Factors are a very useful type of variable in R, but they can also drive you nuts. Especially the “stealth factor” that you think of as character.
Can we soften some of their sharp edges?
fbind()
Binding two factors via fbind()
:
library(foofactors)
a <- factor(c("character", "hits", "your", "eyeballs"))
b <- factor(c("but", "integer", "where it", "counts"))
Simply catenating two factors leads to a result that most don’t expect.
## [1] 1 3 4 2 1 3 4 2
The fbind()
function glues two factors together and returns factor.
## [1] character hits your eyeballs but integer where it
## [8] counts
## Levels: but character counts eyeballs hits integer where it your
Often we want a table of frequencies for the levels of a factor. The base table()
function returns an object of class table
, which can be inconvenient for downstream work. Processing with as.data.frame()
can be helpful but it’s a bit clunky.
## x
## a b c d e
## 25 26 17 17 15
## x Freq
## 1 a 25
## 2 b 26
## 3 c 17
## 4 d 17
## 5 e 15
freq_out()
The freq_out()
function returns a frequency table as a well-named tbl_df
:
## # A tibble: 5 x 2
## x n
## <fct> <int>
## 1 a 25
## 2 b 26
## 3 c 17
## 4 d 17
## 5 e 15
first_upper()
The first_upper()
function returns the same factor but with the first letter of each character value capitalized.

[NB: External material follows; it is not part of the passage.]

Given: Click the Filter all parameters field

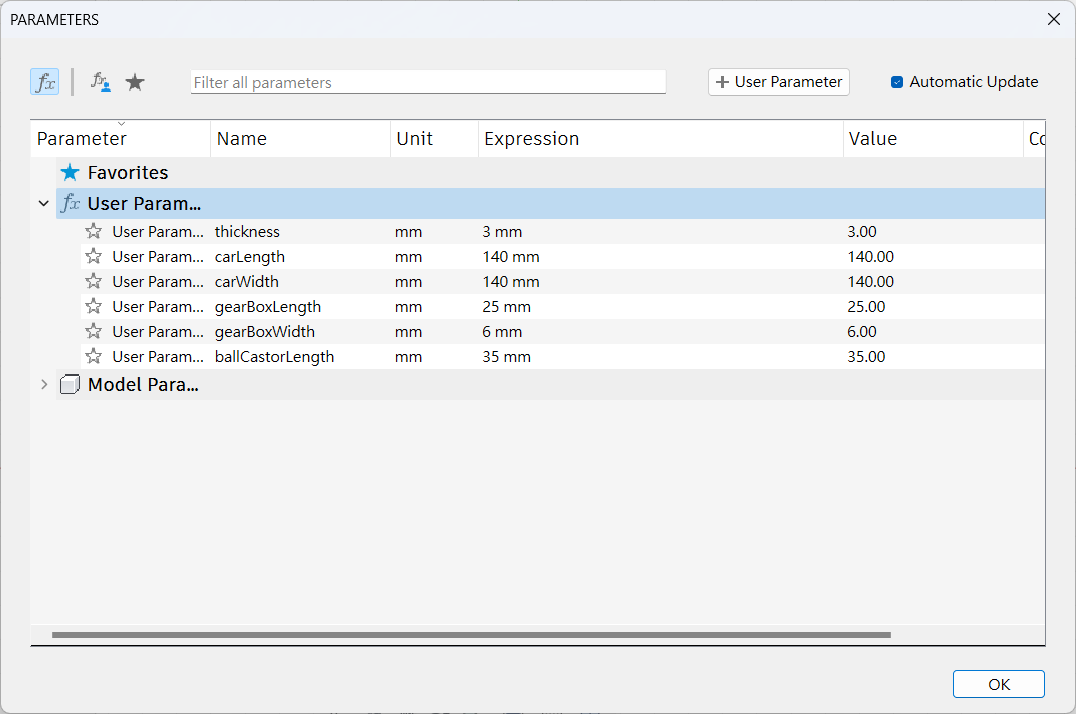Looking at the screenshot, I should coord(428,83).
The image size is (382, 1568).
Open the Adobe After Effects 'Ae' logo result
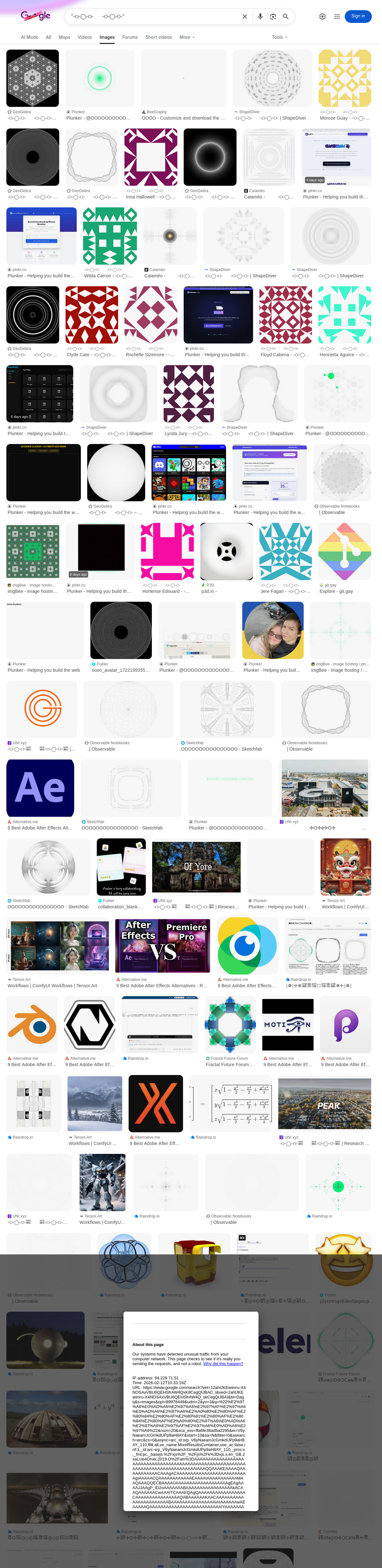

months <- factor(c("january","february","march","april","may","june","july",
"august","september","october","november","december"))
first_upper(months)
## [1] January February March April May June July
## [8] August September October November December
## 12 Levels: April August December February January July June March ... September
subfactor()
The subfactor()
This function returns a factor with just the first three letters of each element.
library(tidyverse)
library(scales)
library(gapminder)
Euro <- gapminder %>%
filter(year == 2007, continent == "Europe" ) %>%
head(20)
Euro %>%
ggplot(aes(x = country, y = lifeExp)) +
geom_point(shape = 23, fill = 'cornflowerblue', size = 3) +
guides(fill=F) +
labs(x = "Country", y = "Life Expectancy (years)") +
theme_bw()
And now lets see after applying the subfactor()
function
Euro %>%
ggplot(aes(x = subfactor(country), y = lifeExp)) +
geom_point(shape = 23, fill = 'cornflowerblue', size = 3) +
labs(x = "Country", y = "Life Expectancy (years)") +
theme_bw()
factor_asis()
The factor_asis()
function encodes a vector as a factor with levels in the same order as they appear in the data instead of the alphabetical order.
## [1] "Africa" "Americas" "Asia" "Europe" "Oceania"
continents_asis <- factor_asis(c("Asia", "Europe", "Africa", "Americas", "Oceania"))
levels(continents_asis)
## [1] "Asia" "Europe" "Africa" "Americas" "Oceania"
This function has the same effect when plotting. To demonstrate this, let’s look at a plot of the number of countries in each continent from the gapminder
dataset without modification.
gapminder %>%
filter(year == 2007) %>%
ggplot(aes(x = continent, fill = continent)) +
scale_fill_brewer(palette = "Pastel2") +
geom_bar() +
guides(fill=F) +
labs(x = "Continent", y = "Number of countries") +
theme_bw()
And now the same plot using factor_asis()
.
gapminder %>%
filter(year == 2007) %>%
ggplot(aes(x = factor_asis(continent), fill = continent)) +
scale_fill_brewer(palette = "Pastel2") +
geom_bar() +
guides(fill=F) +
labs(x = "Continent", y = "Number of countries") +
theme_bw()
As noted, the order of the continents corresponds to the order of appearance in the dataset.
reorder_desc()
The reorder_desc()
function reorders the levels of a factor in a descending order.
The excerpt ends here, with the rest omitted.